NORTH AMERICA – The California State Teachers Retirement System (CalSTRS) is to increase its exposure to real estate after moving its targeted allocation on a long-term basis from 12% to 13%.

The pension fund made this move after completing a yearlong asset and liability study. 

Sharon Hendricks, investment committee vice-chair, said: "These studies we conduct every three years. The most recent one was a critically important one, examining the effectiveness of our response to the global financial crisis of 2008-09. 

"This study was invaluable in familiarising our board members with the elements and dynamics of our portfolio. 

"Our examination of the market allows us to adapt and to coax consistent long-term growth from a chaotic environment."

For the most part, CalSTRS will focus its new real estate investments on core. 

According to a board-meeting document written by its real estate consultant, the Townsend Group, the core portfolio is projected to grow from 38% of the portfolio from the first quarter of this year to 50% by the fourth quarter of 2014. 

This is earlier than the original 2017 projection for its rebalancing efforts.

The decision to increase the core part of the portfolio is a direct response to last financial crisis. 

Ricardo Duran, part of the media relations team at CalSTRS, said: "The move was part of a strategic response to the global financial crisis. The investment staff and our consultant determined that the portfolio was over leveraged and invested too aggressively when the real estate market collapsed."

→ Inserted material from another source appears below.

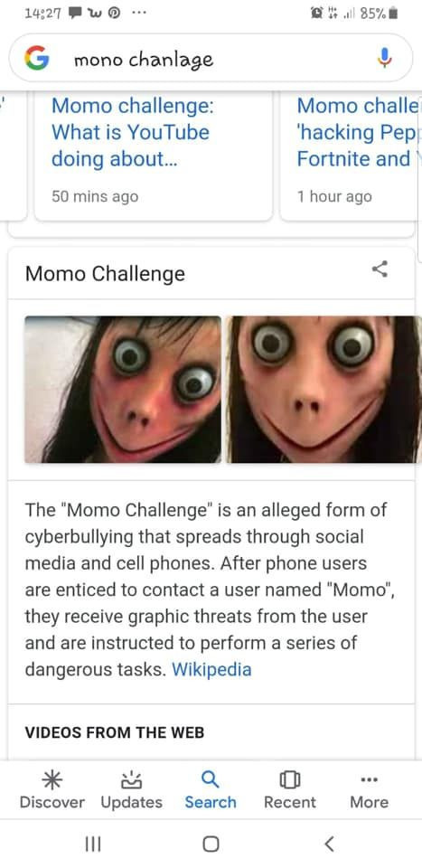
Task: Tap the microphone voice search icon
Action: 384,58
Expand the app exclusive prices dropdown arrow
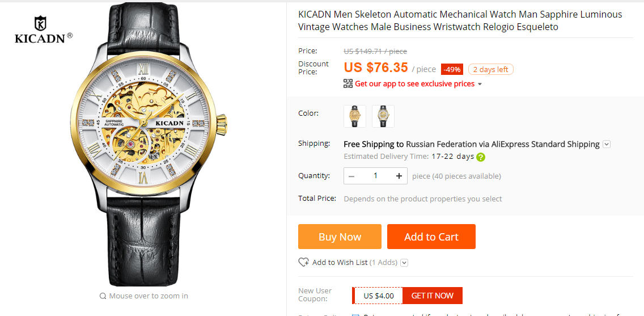The height and width of the screenshot is (316, 644). coord(480,84)
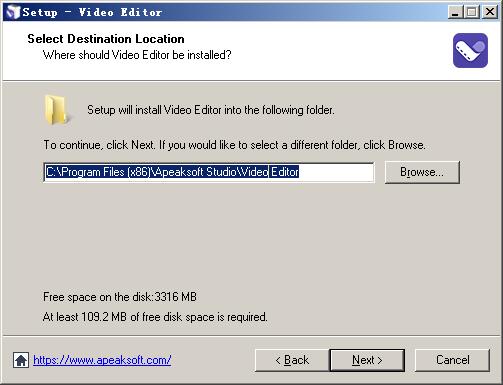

The other two sectors of the portfolio will be lowered during the same time periods. 

The value-added part of the portfolio will be reduced from 15% to 13%, while opportunistic will be cut from 45% to 36%.

This does not mean, however, that the pension fund will ignore non-core opportunities, it said. 

Townsend wrote in a board-meeting document that the pension fund would take advantage of attractive non-core opportunities as they arose.

Duran said CalSTRS expected to invest roughly $1bn annually into new core assets. 

Much of this is a result of transfers from the opportunistic or value-add portfolios to core once they become stabilised.

The pension fund is looking to invest both in the US and on an international basis. 

"On a near-term basis, CalSTRS will focus on domestic markets, but over the long term, we will look internationally," Duran said.